In 2007, the perennial question of, “Can video game consumers truly trust video game journalists?” finally seemed to come to a head. Rumor and speculation ran rampant as Jeff Gerstmann was sacked at GameSpot, seemingly for giving a bad review score to a game that had contributed advertising to the site. Since the original kerfuffle, post non-disclosure-agreement interviews have proven the initial suspicions to be true. In this instance, conspiracy theory was fact and the credibility of an entire form of media was taken into question.
To be fair, a great deal of good came from “Gerstmanngate”. Several journalists aligned themselves publicly with Gerstmann, which boostered consumer trust, including the several that quit GameSpot in protest and helped Jeff start the powerhouse site Giant Bomb. It’s hard to imagine our current gaming landscape without that site, and Splitkick just might not exist without it.
Now though, six years later, the gaming community finds itself on yet another precipice from this issue. With the recent “Microsoft and Machinima” fiasco, where YouTube creators were paid advertising dollars to talk positively about the Xbox One but failed to disclose that information to their viewers, those companies are risking not only consumer credibility but possible legal trouble with the Federal Trade Commission as well. Like the Gerstman case, it’s captured the zeitgeist. It’s what you’ll hear discussed last week by just about every gaming pundit on just about every gaming podcast.

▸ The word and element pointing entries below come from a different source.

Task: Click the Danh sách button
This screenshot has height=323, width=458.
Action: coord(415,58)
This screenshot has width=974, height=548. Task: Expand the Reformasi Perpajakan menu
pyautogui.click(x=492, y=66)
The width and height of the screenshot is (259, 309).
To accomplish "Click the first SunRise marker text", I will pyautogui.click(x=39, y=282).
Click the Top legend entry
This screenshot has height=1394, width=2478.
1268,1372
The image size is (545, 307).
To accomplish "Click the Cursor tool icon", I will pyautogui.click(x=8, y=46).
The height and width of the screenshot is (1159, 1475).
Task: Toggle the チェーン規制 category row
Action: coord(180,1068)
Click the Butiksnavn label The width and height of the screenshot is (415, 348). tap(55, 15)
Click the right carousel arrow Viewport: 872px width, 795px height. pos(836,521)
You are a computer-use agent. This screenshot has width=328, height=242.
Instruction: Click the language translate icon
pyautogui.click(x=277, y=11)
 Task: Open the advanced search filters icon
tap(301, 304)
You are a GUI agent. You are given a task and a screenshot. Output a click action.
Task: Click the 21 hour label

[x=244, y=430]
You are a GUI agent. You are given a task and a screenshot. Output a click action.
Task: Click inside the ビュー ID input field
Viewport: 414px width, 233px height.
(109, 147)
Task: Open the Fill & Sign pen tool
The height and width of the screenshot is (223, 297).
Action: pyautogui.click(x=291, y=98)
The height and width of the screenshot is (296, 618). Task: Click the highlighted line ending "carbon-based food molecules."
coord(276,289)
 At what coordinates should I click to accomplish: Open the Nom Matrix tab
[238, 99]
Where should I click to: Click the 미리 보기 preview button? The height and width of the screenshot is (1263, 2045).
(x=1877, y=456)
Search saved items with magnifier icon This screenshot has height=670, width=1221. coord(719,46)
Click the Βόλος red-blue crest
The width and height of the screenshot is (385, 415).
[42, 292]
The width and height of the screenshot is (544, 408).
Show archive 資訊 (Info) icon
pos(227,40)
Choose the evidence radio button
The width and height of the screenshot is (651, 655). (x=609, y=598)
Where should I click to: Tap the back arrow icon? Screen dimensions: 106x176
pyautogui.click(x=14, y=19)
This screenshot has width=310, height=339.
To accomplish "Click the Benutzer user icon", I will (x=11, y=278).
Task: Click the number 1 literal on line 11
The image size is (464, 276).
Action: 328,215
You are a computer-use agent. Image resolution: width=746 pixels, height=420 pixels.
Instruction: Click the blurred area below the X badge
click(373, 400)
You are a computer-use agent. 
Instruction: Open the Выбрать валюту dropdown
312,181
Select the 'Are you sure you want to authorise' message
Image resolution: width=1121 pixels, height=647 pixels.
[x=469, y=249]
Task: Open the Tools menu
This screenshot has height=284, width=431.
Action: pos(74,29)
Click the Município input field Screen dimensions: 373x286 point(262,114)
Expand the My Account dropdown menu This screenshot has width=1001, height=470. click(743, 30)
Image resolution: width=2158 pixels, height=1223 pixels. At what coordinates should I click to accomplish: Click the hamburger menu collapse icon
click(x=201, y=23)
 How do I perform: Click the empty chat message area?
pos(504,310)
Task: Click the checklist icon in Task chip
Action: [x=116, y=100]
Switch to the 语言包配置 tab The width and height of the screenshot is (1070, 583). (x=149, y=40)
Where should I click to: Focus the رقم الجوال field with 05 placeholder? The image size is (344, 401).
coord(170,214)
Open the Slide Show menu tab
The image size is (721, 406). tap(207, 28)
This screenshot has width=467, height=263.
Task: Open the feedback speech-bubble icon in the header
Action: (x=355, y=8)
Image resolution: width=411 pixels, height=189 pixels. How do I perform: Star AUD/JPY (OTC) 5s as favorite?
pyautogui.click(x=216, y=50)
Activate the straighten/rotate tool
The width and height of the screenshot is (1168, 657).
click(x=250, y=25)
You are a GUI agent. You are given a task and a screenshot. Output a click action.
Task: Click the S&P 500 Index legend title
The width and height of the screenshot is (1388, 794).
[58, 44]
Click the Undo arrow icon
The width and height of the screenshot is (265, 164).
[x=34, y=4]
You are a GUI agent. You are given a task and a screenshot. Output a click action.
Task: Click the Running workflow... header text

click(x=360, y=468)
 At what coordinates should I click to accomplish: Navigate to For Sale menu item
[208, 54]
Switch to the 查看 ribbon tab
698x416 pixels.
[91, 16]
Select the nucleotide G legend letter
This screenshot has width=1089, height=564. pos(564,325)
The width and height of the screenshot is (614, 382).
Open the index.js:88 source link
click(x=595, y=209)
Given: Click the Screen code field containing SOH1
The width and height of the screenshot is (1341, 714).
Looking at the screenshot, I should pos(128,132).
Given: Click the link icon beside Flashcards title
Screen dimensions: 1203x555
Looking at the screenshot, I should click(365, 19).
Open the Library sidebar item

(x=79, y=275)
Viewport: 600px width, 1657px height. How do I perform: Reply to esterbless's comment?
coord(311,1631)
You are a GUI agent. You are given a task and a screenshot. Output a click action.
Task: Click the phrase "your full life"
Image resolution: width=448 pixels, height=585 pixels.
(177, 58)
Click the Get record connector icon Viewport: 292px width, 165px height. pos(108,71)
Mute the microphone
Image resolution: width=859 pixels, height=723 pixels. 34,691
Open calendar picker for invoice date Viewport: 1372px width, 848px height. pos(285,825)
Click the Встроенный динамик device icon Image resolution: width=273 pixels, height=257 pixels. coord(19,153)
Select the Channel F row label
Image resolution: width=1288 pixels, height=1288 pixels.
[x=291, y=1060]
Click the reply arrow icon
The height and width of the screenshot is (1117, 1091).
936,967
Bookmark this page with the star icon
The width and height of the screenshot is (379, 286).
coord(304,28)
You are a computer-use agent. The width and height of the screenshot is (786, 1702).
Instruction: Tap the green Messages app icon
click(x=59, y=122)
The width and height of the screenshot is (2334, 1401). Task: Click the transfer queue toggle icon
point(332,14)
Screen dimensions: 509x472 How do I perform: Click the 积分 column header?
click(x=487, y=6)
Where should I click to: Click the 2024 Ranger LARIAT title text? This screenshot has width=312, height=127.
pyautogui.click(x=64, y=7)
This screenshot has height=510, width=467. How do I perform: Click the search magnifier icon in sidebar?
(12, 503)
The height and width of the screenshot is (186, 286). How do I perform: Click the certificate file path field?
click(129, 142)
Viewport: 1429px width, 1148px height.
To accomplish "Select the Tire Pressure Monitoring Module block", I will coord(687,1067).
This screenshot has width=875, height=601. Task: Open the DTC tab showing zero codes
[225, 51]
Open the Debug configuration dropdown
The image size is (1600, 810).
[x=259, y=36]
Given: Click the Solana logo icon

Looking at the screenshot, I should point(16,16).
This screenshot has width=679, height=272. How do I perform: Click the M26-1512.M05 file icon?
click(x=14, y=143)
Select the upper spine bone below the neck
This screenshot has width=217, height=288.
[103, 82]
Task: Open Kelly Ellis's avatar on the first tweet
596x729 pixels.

But the average gaming consumer doesn’t listen to gaming podcasts, know who Jeff Gerstmann is, or understand how to pronounce “Machinima”. We know this. So does all this really amount to any substance beyond weekly podcast fodder? Is this simply something we, those who write and read about games as much if not more than we actually play them, only find interesting but in the end won’t affect “Joe consumer” at all?
In short: no. This adds to a staggeringly bad streak for Xbox One public relations. Even though the fault seems squarely on Machinima’s shoulders, all the public will hear is, “Microsoft payed to have people say nice things about the Xbox One.” With the PR history that Microsoft and its console launch has had, will anyone doubt that over-simplified story for a second?
The reason distrust of video game journalists and pundits is such a pervasive concern is pretty simple: this situation creates a pretty obvious conflict of interest. Even I, a pretty lowly Z-level internet gaming celebrity, have received some of the games I’ve reviewed for free. To a consumer that has to pay full price for games, it can be hard to think that the guy who plays it for free is truly on your side.
Stories like this call my integrity in question, when my integrity was sort of already in question. That isn’t good for consumers, that isn’t good for journalists, and that isn’t good for video games. Hopefully, like the Gerstmann thing, we’ll all look back at this six years from now and count all the good that has come from it. Right now, however, I’m not optimistic.